§ What you will do:
Return every one of the following rows verbatim, line for line, with nothing added or changed.

§ Available records:
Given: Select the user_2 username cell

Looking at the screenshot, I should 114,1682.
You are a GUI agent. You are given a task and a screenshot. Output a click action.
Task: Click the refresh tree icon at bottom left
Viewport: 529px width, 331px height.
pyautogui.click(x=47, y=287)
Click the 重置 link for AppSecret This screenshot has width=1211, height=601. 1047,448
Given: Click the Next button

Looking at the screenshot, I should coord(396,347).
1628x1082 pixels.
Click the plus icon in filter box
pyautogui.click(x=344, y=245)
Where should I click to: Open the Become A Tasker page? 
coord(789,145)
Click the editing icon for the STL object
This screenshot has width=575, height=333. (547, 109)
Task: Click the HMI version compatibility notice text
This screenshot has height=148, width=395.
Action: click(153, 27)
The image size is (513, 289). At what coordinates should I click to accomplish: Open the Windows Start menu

§ The answer:
Given: Select the user_2 username cell

Looking at the screenshot, I should 114,1682.
You are a GUI agent. You are given a task and a screenshot. Output a click action.
Task: Click the refresh tree icon at bottom left
Viewport: 529px width, 331px height.
pyautogui.click(x=47, y=287)
Click the 重置 link for AppSecret This screenshot has width=1211, height=601. 1047,448
Given: Click the Next button

Looking at the screenshot, I should coord(396,347).
1628x1082 pixels.
Click the plus icon in filter box
pyautogui.click(x=344, y=245)
Where should I click to: Open the Become A Tasker page? 
coord(789,145)
Click the editing icon for the STL object
This screenshot has width=575, height=333. (547, 109)
Task: Click the HMI version compatibility notice text
This screenshot has height=148, width=395.
Action: click(153, 27)
The image size is (513, 289). At what coordinates should I click to accomplish: Open the Windows Start menu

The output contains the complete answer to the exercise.